Speak Up: Responding to Everyday Bigotry

What Can I Do About Offended Guests?

'What Are You?'

A friend stays overnight with a married couple. All three had been part of a beer-drinking crowd in college but when offered a beer that evening, the guest politely declines.

In the morning, the husband offers the guest a cup of coffee. Again, the guest declines. Attempting humor, the husband asks, "What are you, Mormon or something?"

The guest explains that, yes, he has married since college, to a Mormon woman, and has converted.

The wife describes it this way: "Ever the nice guy, [the guest] handled it with grace and wit, letting [my husband] off gently."

Be proactive. Before houseguests arrive, ask if they have any special dietary restrictions or other needs. Also, share any household traditions or practices you have that may affect them.

Pay attention. When we miss or ignore social cues and clues, we can stumble into awkward moments. Pay attention to subtleties of communication, a hesitancy from a guest before beginning a meal might indicate a need for a moment of silent prayer, for example.

Focus on behavior, not beliefs. If you feel the need to ask questions, center it on behavior rather than beliefs. "John, you used to drink in college. Have you stopped?" This may open, rather than close, a conversation.

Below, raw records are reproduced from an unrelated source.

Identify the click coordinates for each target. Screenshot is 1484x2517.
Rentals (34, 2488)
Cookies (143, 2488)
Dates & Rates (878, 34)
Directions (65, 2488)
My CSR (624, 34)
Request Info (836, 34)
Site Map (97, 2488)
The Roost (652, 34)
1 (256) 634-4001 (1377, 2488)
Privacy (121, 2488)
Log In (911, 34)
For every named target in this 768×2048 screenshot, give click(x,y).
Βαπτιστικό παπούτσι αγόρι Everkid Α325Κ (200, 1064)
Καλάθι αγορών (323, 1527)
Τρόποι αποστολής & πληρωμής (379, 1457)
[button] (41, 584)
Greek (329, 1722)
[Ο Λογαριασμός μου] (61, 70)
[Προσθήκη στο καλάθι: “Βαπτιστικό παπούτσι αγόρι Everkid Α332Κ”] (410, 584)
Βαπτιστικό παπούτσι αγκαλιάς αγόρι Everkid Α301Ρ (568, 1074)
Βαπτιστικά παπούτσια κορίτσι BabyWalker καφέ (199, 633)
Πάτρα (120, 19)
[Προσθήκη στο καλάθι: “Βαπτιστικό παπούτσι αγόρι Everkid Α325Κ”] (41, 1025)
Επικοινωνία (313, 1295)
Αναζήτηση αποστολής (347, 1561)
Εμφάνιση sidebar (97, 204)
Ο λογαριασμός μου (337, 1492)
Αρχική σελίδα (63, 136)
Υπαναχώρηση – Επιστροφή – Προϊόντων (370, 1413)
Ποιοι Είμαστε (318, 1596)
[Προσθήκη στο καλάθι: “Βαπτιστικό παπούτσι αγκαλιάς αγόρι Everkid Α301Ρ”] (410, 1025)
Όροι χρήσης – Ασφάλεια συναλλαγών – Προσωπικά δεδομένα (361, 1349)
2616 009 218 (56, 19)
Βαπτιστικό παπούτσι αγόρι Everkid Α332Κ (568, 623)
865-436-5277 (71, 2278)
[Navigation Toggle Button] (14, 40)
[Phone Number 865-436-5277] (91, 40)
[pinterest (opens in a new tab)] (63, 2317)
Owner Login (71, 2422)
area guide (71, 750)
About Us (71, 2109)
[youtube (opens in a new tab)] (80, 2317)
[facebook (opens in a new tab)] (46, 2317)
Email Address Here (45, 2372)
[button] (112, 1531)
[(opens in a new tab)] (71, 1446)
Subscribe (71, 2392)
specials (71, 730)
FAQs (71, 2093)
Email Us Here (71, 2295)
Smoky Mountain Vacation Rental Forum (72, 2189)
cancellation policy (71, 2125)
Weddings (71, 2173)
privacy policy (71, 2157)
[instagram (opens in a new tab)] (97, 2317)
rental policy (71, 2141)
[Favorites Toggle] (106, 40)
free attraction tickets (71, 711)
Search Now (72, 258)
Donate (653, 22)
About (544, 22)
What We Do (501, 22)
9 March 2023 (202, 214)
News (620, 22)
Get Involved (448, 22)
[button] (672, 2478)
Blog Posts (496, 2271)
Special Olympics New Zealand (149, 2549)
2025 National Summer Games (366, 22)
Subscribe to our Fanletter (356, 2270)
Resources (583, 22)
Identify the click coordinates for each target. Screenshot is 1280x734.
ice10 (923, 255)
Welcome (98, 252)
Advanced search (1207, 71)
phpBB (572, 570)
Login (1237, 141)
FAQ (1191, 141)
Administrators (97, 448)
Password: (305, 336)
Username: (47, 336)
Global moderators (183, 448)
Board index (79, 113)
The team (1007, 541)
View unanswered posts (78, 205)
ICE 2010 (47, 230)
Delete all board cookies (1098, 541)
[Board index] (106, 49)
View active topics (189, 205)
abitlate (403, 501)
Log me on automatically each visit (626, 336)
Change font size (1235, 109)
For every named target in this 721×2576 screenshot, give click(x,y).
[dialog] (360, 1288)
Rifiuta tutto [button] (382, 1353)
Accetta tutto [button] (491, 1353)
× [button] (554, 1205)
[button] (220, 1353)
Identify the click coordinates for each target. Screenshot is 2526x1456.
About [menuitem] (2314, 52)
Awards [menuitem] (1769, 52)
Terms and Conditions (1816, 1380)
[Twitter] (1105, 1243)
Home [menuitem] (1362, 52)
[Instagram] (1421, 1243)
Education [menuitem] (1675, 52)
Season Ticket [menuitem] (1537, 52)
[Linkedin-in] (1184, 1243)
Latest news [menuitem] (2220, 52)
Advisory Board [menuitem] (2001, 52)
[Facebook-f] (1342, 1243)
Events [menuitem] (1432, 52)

Accept information at face value. If someone declines one thing, offer another without judgment or inference. "Would you like a soft drink instead?" Or, "We also have milk or juice; would that work?" Be gracious. Aim to please, not judge.

Take responsibility.If you do stumble, don't let someone else's graciousness take you off the hook. Make amends as quickly and sincerely as possible: "What an insensitive thing for me to say. I'm sorry."